One Third Of Valve’s Employees Are Working On VR Related Software And Hardware Projects

We've been hearing for quite some time now that virtual reality is the next big thing in gaming, and companies are just saying it, they're actively preparing for such a future. Take Valve for instance. Even though Valve is operating the most popular digital distribution system for games, along with various side projects, it's devoted around one-third of its talent to VR.

That's according to Alan Yates, a hardware engineer at Valve who recently answered some questions at reddit. His posts weren't part of an Ask Me Anything (AMA) session, but there were some interesting revelations nonetheless, the biggest of those being just how engrossed and committed to VR Valve is at this still relatively early stage.

Steam VR

"There are a number of teams around the planet doing great things in this new space, it is truly exciting. But we all owe a huge debt to those in academia and niche industries that kept the dream alive after the 90s VR implosion. People like Mark Bolas at USC where Palmer Lucky got his start and Jaron Lanier now at MSR who popularized the term Virtual Reality and has never stopped thinking about the future of digitally mediated reality," Yates said.

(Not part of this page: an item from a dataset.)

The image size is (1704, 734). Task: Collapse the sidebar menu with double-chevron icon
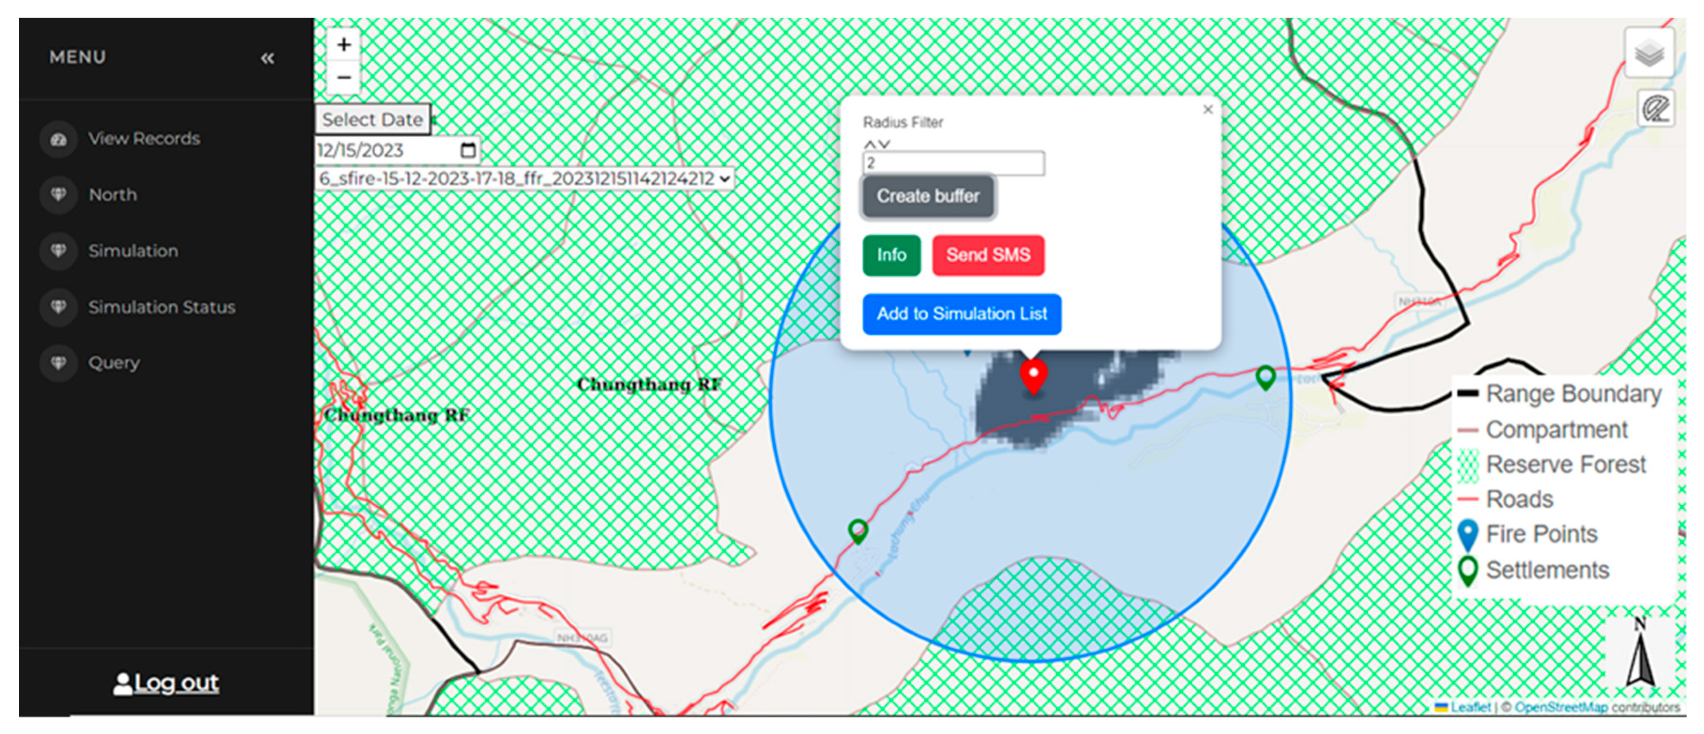pyautogui.click(x=267, y=59)
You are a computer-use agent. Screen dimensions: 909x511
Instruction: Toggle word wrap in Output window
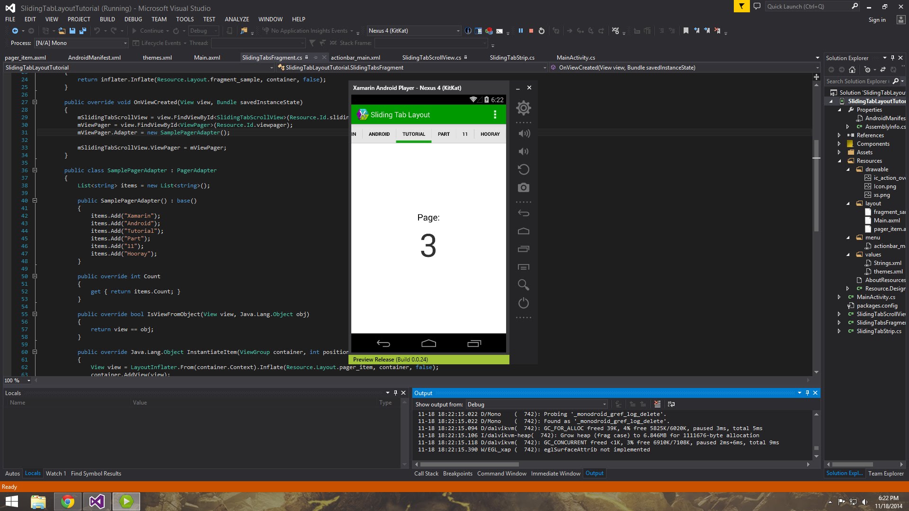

"I was super fortunate to start at Valve right around the time Michael Abrash had begun the AR/VR research team. It was a much smaller team then than it is now, it has since grown to encompass about a third of the company, but the key individuals that solved most of the really hard technological problems and facilitated this generation of consumer headsets are still here working on the next generation," Yates continued.

One of the things that's a little tricky right now are the different types of altered reality technologies. There's virtual reality, augmented reality, and mediated reality. Rather than fret over the different directions, Valve is more concerned with pushing the technologies in general, getting as many consumers on board as possible. To that end, Yates confirmed that Valve plans to license out its technology and research behind optics, tracking, and other segments.

"We want AR/VR/MR to be ubiquitous," Yates said.

Valve is also resisting the urge to lock down technologies and content to a specific platform, as Oculus has tried to do with Rift. According to Yates, all Valve really asks for when sharing out technologies is that resulting devices work with its own platform, but there are no demands that it be an exclusive arrangement.

"We won't ask that it only works on our platform, we won't stop you from targeting other industries," Yates added. "This gives both you and your users freedom of choice and security that isn't dependent on either party's future decisions. It is a pretty good deal really."

In case you're wondering and/or want to be a part of the VR movement, Yates reiterated that Valve is always hiring.